Accelerating data-driven algorithm selection for combinatorial partitioning problems
Vaggos Chatziafratis, Ishani Karmarkar, Yingxi Li, Ellen Vitercik
TL;DR
The paper tackles the scalability bottleneck in data-driven algorithm selection by introducing size generalization, the problem of predicting an algorithm’s performance on large instances from small, representative subsamples. It develops rigorous guarantees for clustering and max-cut, covering center-based methods (k-means++, k-centers with a softened Gonzalez variant) and single-linkage, as well as GW and Greedy for max-cut, with subsample sizes that can be independent of entire instance size under natural conditions. The authors introduce Seeding and ApxSeeding for clustering, SoftmaxCenters to balance exploration and approximation, and provide a general SDP- and martingale-based framework to relate subgraph objectives to full-graph performance. Complemented by experiments on synthetic and real data, the work demonstrates substantial runtime speedups for algorithm selection while preserving predictive accuracy, and outlines a path to extend size generalization to broader optimization problems.
Abstract
Data-driven algorithm selection is a powerful approach for choosing effective heuristics for computational problems. It operates by evaluating a set of candidate algorithms on a collection of representative training instances and selecting the one with the best empirical performance. However, running each algorithm on every training instance is computationally expensive, making scalability a central challenge.

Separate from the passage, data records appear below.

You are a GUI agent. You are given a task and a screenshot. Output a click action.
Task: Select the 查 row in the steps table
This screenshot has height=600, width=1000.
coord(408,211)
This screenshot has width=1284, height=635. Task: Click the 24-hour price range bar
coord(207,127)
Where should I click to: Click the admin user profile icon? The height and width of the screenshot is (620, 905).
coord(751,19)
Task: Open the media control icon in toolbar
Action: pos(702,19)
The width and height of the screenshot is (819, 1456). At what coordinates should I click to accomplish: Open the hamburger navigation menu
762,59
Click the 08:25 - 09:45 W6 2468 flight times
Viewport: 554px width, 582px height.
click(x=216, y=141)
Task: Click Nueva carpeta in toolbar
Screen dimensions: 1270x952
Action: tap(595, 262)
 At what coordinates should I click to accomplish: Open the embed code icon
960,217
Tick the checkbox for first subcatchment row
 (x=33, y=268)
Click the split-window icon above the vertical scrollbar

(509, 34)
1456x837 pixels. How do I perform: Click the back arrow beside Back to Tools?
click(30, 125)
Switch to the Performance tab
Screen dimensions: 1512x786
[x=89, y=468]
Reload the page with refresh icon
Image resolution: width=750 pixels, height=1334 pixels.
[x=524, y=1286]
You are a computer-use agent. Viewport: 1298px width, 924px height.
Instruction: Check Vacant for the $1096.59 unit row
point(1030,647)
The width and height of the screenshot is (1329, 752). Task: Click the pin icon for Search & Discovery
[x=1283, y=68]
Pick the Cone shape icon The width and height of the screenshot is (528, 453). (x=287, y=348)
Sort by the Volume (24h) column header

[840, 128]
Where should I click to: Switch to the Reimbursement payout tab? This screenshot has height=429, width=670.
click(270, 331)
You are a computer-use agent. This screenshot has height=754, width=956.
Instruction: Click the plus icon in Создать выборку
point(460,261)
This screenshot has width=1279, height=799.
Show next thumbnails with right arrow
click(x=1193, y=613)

In practice, a common workaround is to evaluate algorithms on smaller proxy instances derived from the original inputs. However, this practice has remained largely ad hoc and lacked theoretical grounding. We provide the first theoretical foundations for this practice by formalizing the notion of size generalization: predicting an algorithm's performance on a large instance by evaluating it on a smaller, representative instance, subsampled from the original instance. We provide size generalization guarantees for three widely used clustering algorithms (single-linkage, $k$-means++, and Gonzalez's $k$-centers heuristic) and two canonical max-cut algorithms (Goemans-Williamson and Greedy). We characterize the subsample size sufficient to ensure that performance on the subsample reflects performance on the full instance, and our experiments support these findings.